Arizona has one of the nation’s highest minimum wages following the passage of Proposition 206 by statewide voters in 2016. That ballot measure bumped up the minimum wage in four specified steps from $8.05 an hour in late 2016 to $12 an hour by Jan. 1, 2020.
Since then, increases are tied to changes in the national Consumer Price Index for urban workers, a widely followed U.S. inflation gauge. Arizona’s minimum-wage inflation calculation runs from September through August each year, with adjustments taking effect the following January.
For example, at the start of 2021, Arizona’s minimum wage increased moderately to $12.15 an hour from $12 in 2020, reflecting a slight 1.3% bump in U.S. inflation from September 2019 through August 2020.
Inflation then perked up to 5.3% over the 12 months through last August, pushing up Arizona’s minimum wage to $12.80 an hour starting this year.
Now inflation, as noted, is running at an 8.3% annual rate nationally, through April. If it continues at that pace through August, Arizona’s minimum wage would jump to about $13.85 an hour by Jan. 1, 2023. The Industrial Commission of Arizona officially will announce the new wage later this year.
Kelly Cooper, owner of BKD’s Backyard Joint in Chandler and two Valley locations of the Melting Pot, fears inflation could keep rising and that restaurants could face a minimum wage increase of 10% or higher by the August calculation date.
Plus, he’s concerned that there’s no provision under Proposition 206 for Arizona’s minimum wages to decline should inflation cool off sharply in the event of a recession. An elevated minimum wage could result in more job losses and business closures than otherwise would happen, making the next recession even worse, he predicts.
Economists are alarmed at the sudden uptick in inflation for goods and services beyond just labor expenses. Consumer costs have risen fairly steadily across the board, and shortages have appeared for products ranging from semiconductors and rental cars to baby formula.
The Federal Reserve is attempting to slow increases in price levels by raising interest rates. Some economists don’t think this strategy will work, though it’s too early to tell.
Arizona doesn’t have the nation’s highest minimum wage but it’s among the leaders. States that have or soon will have higher minimums include California ($15 an hour), Washington ($14.49), Massachusetts ($14.25), Connecticut ($14), New York ($13.20), and New Jersey ($13), according to a list compiled by the Labor Law Center.
Minimum wages have risen or will increase in about half of all states this year, the group said.
Yet the federal minimum has stayed at $7.25 an hour since 2009 (or $2.13 for employees who regularly receive tips). It remains in effect in 20 states, mainly in the South and Midwest.
In addition, some cities have their own minimums set above the levels in their states, including Flagstaff ($15.50) and Tucson ($13) in Arizona.
Despite a relatively high minimum wage here, 33.7% of Arizonans earn $15 an hour or less — slightly above the 31.9% share nationally, according to a recent report by Oxfam America.

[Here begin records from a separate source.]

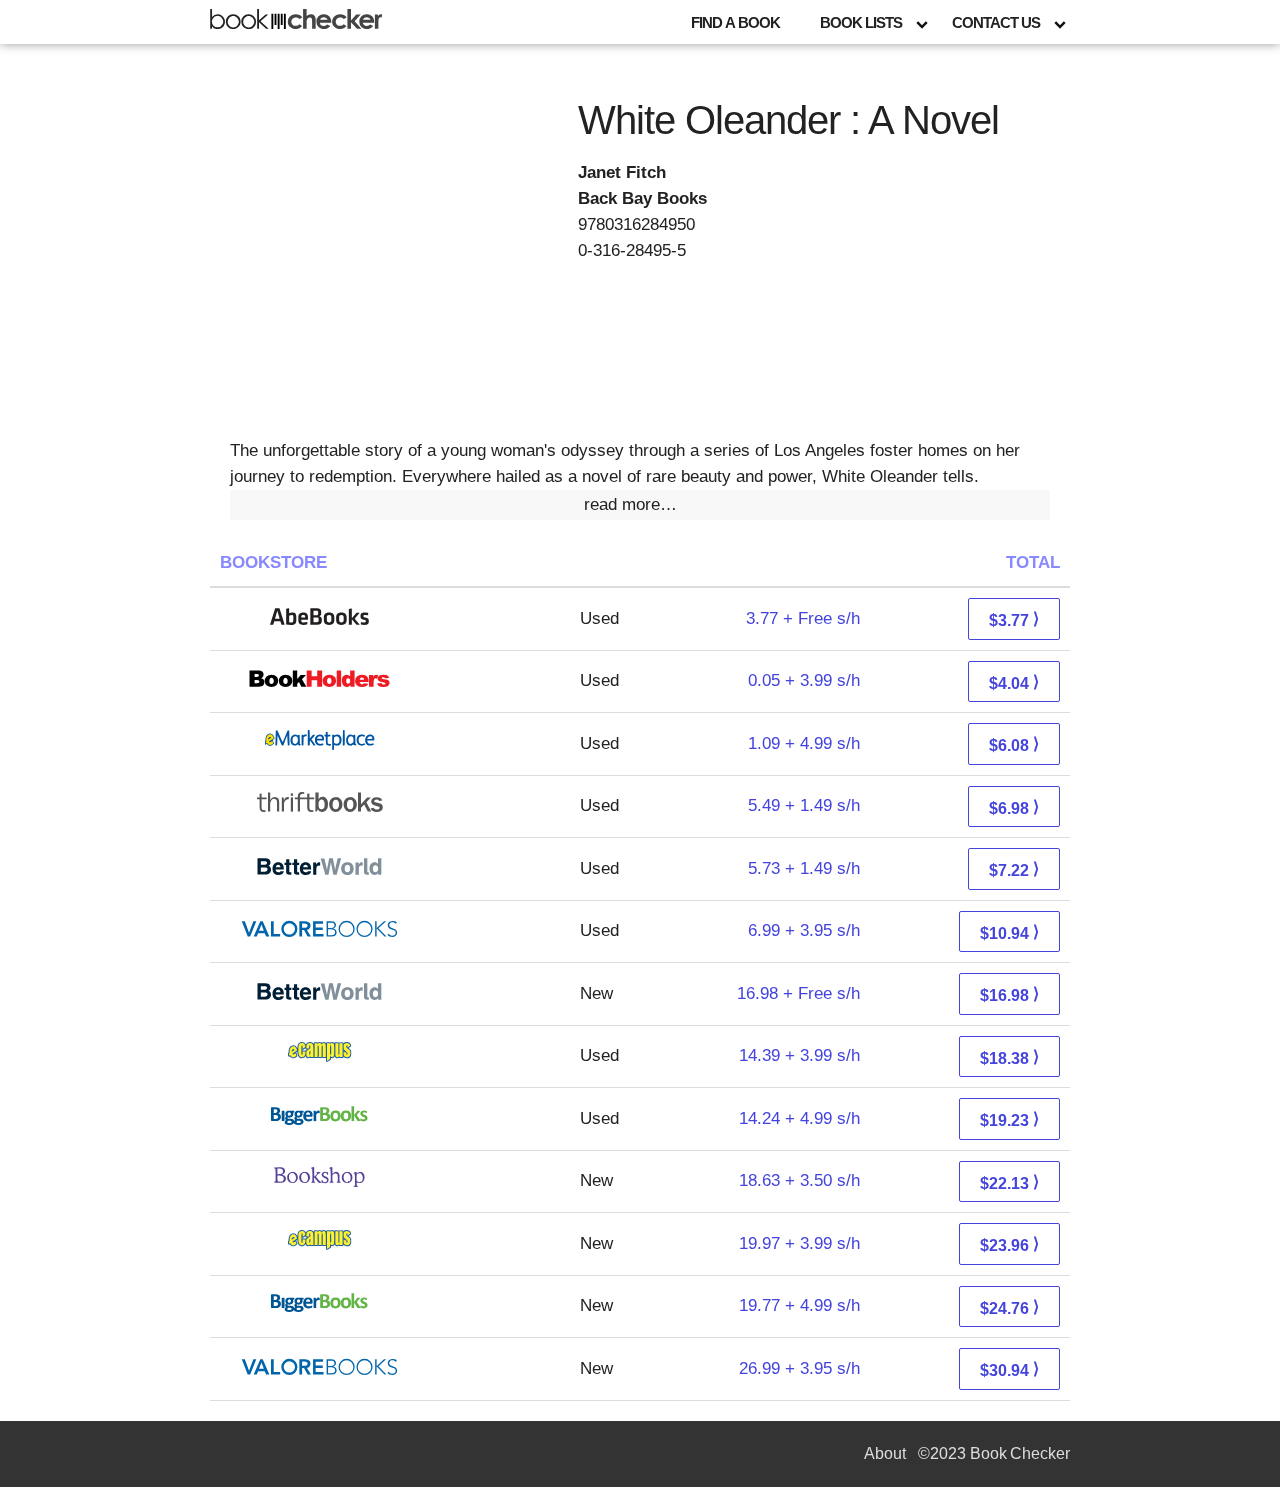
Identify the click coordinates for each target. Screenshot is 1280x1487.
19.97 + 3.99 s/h (799, 1243)
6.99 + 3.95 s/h (804, 930)
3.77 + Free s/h (803, 618)
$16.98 (1009, 994)
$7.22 (1014, 869)
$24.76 (1009, 1307)
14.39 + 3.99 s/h (799, 1055)
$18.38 (1009, 1057)
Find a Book (735, 22)
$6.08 (1014, 744)
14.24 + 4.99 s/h (799, 1118)
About (885, 1453)
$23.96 (1009, 1244)
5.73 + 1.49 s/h (804, 868)
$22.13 (1009, 1182)
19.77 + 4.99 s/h (799, 1305)
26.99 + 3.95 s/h (799, 1368)
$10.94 (1009, 932)
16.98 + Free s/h (798, 993)
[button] (640, 505)
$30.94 (1009, 1369)
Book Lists (861, 22)
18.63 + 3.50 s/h (799, 1180)
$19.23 (1009, 1119)
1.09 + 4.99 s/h (804, 743)
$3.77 (1014, 619)
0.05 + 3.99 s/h (804, 680)
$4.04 (1014, 682)
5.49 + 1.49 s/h (804, 805)
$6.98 (1014, 807)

Workers in this group include tipped employees, farmworkers, domestic caregivers, and students.
Also, people who are Black or Latino are disproportionately represented among $15-or-less workers, according to the report.
Arizona’s current minimum wage doesn’t apply to all workers. Exemptions include people employed by a parent or a sibling, those who work as a babysitter in an employer’s home on a casual basis, and people employed by the Arizona state or federal governments. Another exemption applies to individuals working at small businesses that generate less than $500,000 in annual revenue.

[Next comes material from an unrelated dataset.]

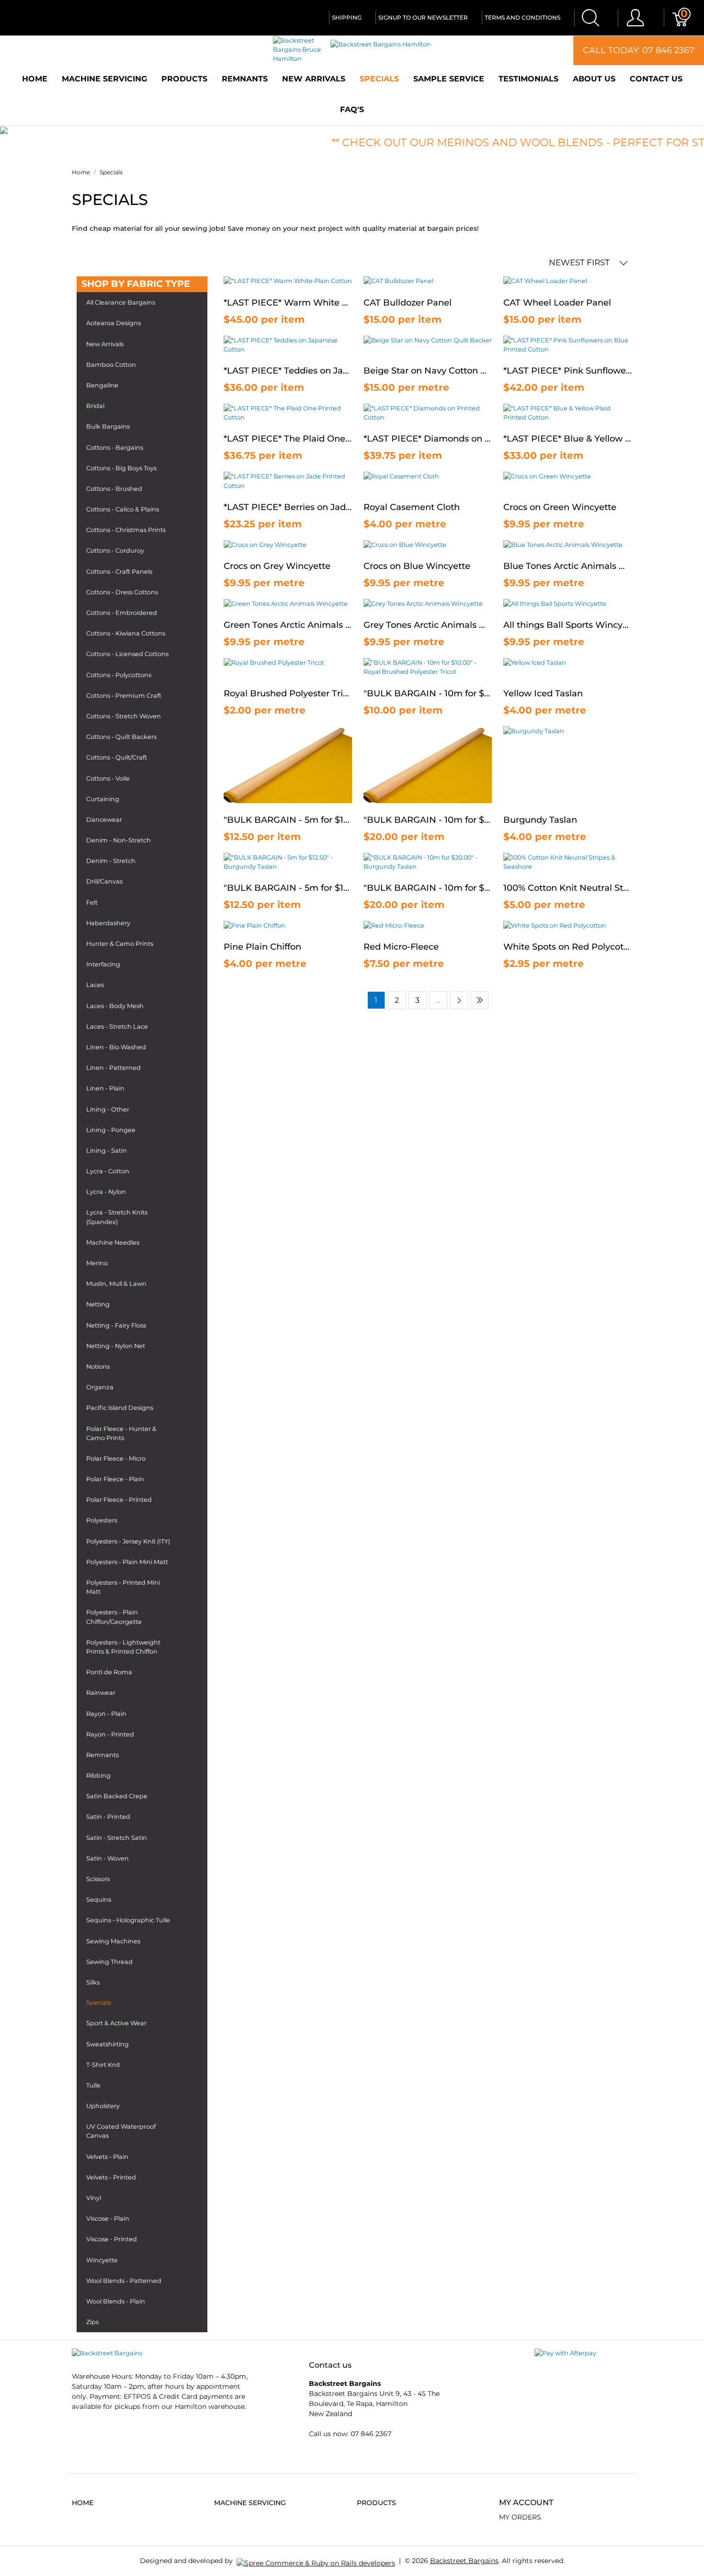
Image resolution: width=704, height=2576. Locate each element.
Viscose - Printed (111, 2239)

Also, an employer may pay tipped employees — those who customarily and regularly receive tips or gratuities — up to $3 an hour less than the minimum wage, provided the employer keeps records showing that workers received at least the minimum for all hours worked.
In addition to higher minimum wages, Arizona’s Fair Wages and Healthy Families Act, which voters passed as Proposition 206 in November 2016, entitles employees to accrue paid sick time.